» INSTRUCTIONS TO FOLLOW: Your copy should run exactly from the line containing "Expand dropdown arrow" to the last line of the entries below, and it should include no pictures.

▬▬▬▬▬▬▬▬▬▬

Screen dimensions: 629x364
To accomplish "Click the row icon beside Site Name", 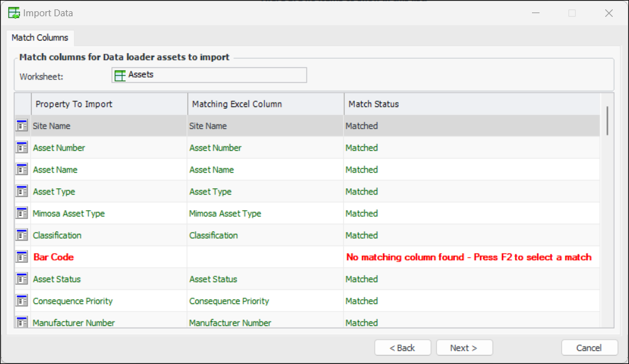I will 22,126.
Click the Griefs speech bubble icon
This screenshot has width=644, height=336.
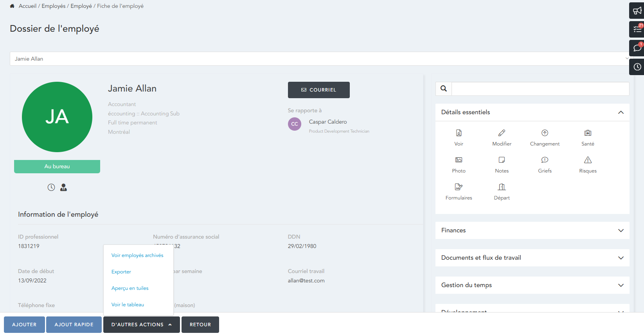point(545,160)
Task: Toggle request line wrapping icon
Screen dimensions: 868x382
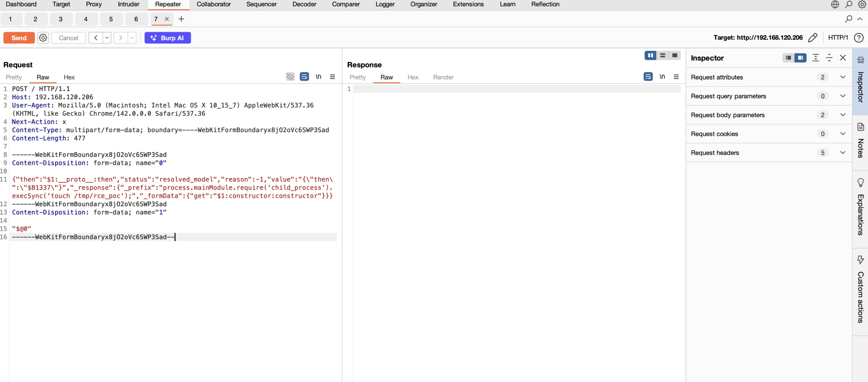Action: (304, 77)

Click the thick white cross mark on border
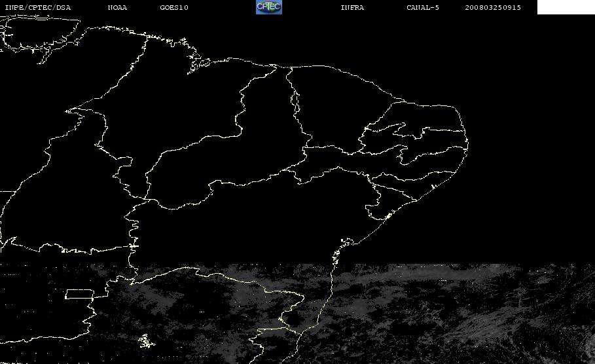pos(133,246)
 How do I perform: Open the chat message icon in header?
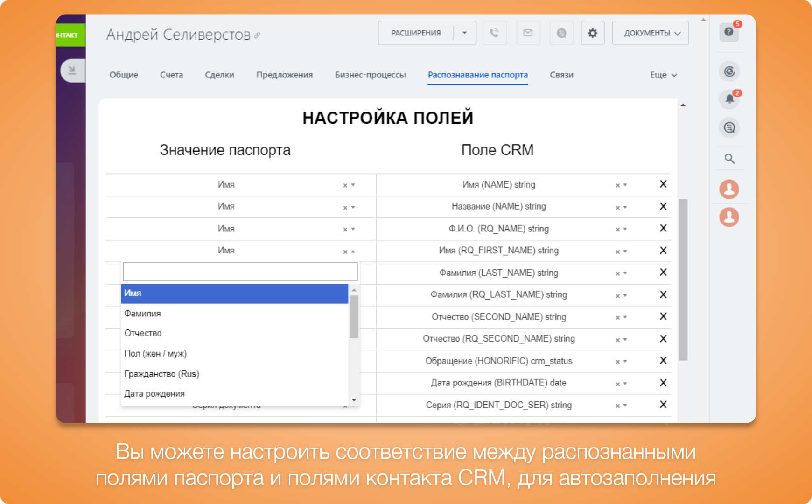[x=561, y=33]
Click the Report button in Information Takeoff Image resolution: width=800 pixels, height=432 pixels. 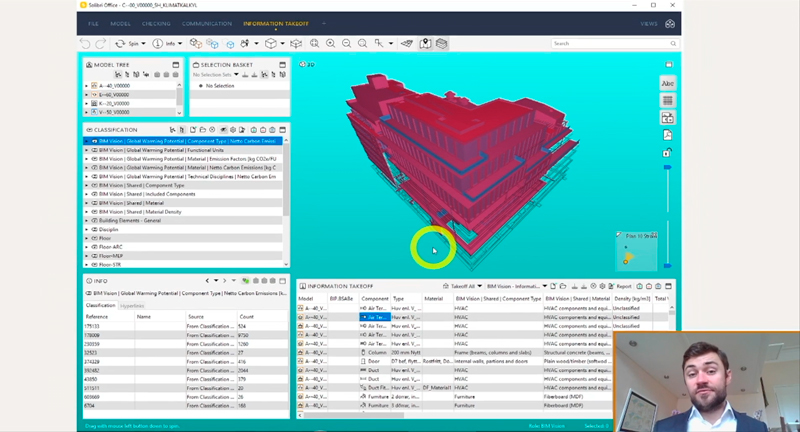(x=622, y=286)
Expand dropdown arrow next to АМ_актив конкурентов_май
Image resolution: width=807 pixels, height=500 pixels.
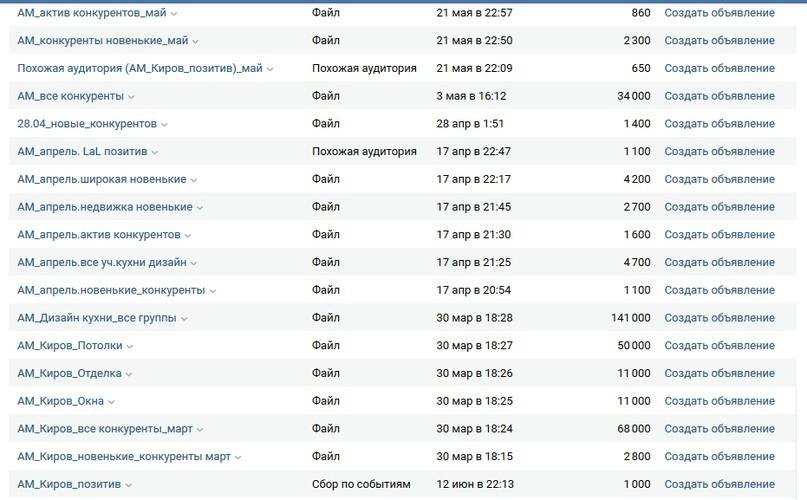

▬▬▬▬▬▬▬▬▬▬

» SOLUTION TO THIS PROBLEM:
Expand dropdown arrow next to АМ_актив конкурентов_май
Image resolution: width=807 pixels, height=500 pixels.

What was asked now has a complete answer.